Buffering is a technique used in the Datastage jobs to ensure a constant and uninterrupted flow of data to and from stages in such a way that there is no potential dead lock or any fork join problems. It is been implemented in Datastage keeping in mind the fact that the data has to keep moving in the process with an optimized use of the memory in the server. As mentioned by IBM the ideal scenario is when the data flows through the stages without being written on the disk. As in the case of buffering in any system, the upstream operators should to wait for the downstream operators to consume their input before starting to create their records. This is the intention in Datastage too.
In Datastage buffering is inserted automatically in the jobs on the links connecting the different stages. The buffer behaves in such a way that it always tries aptly transfer data between links and prevents data from being pushed onto the disk. For instance if the downstream operator is no longer getting the data from the upstream operator at a decent rate or not getting it at all , the buffer operator slows down the incoming data for the upstream stage so that the buffer does not fill itself to an extent that data needs to be written on the disk. Ideally in most projects the default buffering policy is all that you require for running your jobs in the optimal manner. The default policy will ensure that data doesn’t spill out onto the disk once the buffer space has been filled up in any part of the job. You can see where the buffering is inserted by simply observing the job score.
Buffering can be controlled from the administrator by setting the appropriate value for the APT_BUFFERING_POLICY variable. In addition to this you can also modify the buffering setting for your stage in the advanced tab of the stage. By default the Buffering policy is AUTOMATIC_BUFFERING which will insert buffers on links to avoid deadlocks as and when required. The other two buffering options are ‘FORCE BUFFERING’ which will buffer all links and ‘NO BUFFERING’ which will not insert any buffering. In case you decide to override the default buffering policy, you can do it through the Datastage administrator. This requires us to set the following environment variables
The available environment variables are as follows:
- APT_BUFFER_MAXIMUM_MEMORY. This variable contains the value for the maximum amount of virtual memory, in bytes, that will be used per buffer. The default size is 3145728 (3 MB). So this means that your buffer has a maximum size of 3 MB per buffer. So if your job requires 3 buffers you will be having 9MB of buffer space. So if in the runtime of the job if your buffer gets filled to the limit of 3MB then the remaining data is written to the disk
- APT_BUFFER_DISK_WRITE_INCREMENT. This variable sets the size, in bytes, of blocks of data being moved to/from disk by the buffering operator. The default size is 1048576 (1 MB.) So if going by the above example if the buffer limit of 3MB has been hit then blocks of data will start to get written to the disk each of 1MB size. Changing these values has advantages as well as disadvantages. Increasing the block size reduces the number of times the buffer operator has to write to the disk, but might decrease performance whenever data has to be read/written in smaller units. Decreasing the block size increases throughput, but might increase the amount of times the disk has to be accessed to write the data.

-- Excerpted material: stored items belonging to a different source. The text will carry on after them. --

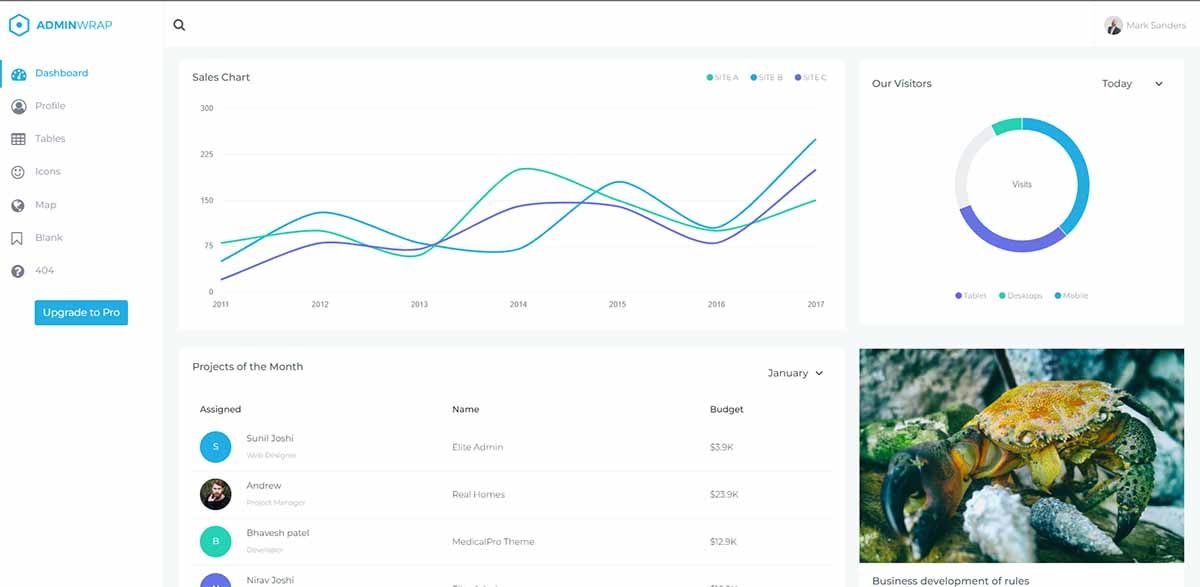
Task: Open the Tables page from sidebar
Action: [x=51, y=138]
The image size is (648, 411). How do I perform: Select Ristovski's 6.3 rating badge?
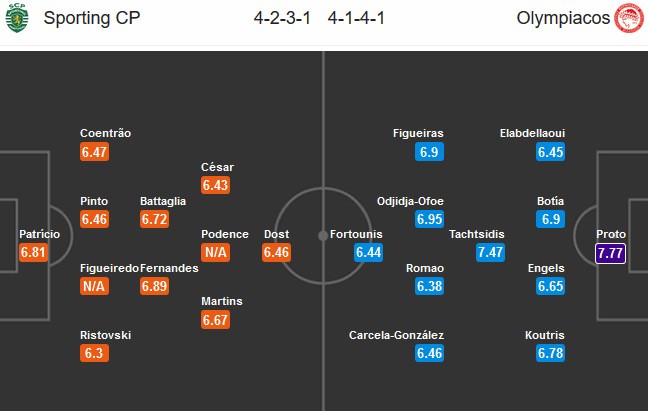pyautogui.click(x=94, y=353)
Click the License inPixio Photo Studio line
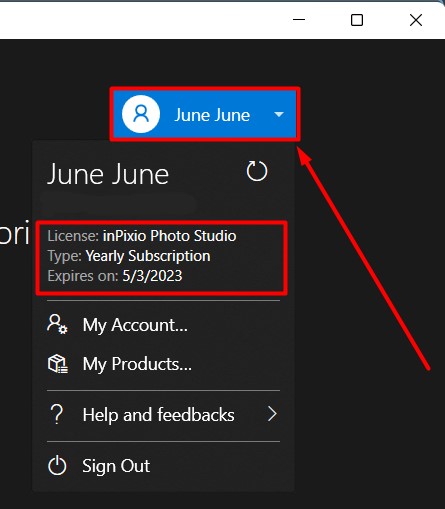This screenshot has width=445, height=509. 142,236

- APT_BUFFER_FREE_RUN. This is normally specified as a percentage value of the maximum buffer size. This value indicates the amount of available in-memory buffer to consume before the buffer offers resistance to any new data being read by it. So as long as the percentage of buffer used is less than the percentage specified in this variable, the data will move at the normal speed but as soon as the percentage point is crossed the buffer will start restricting the data flow. The default percentage is 0.5 (50% of Maximum memory buffer size which in this case will be 1.5 MB). The values can change from 0.0 to 1.0
Similar options will also be available in the stage editor’s advanced tab for customizing the buffering on the link of your choice. I hope this gives you a better understanding of the buffering options in Datastage and the meaning of each variable and its affect on the job.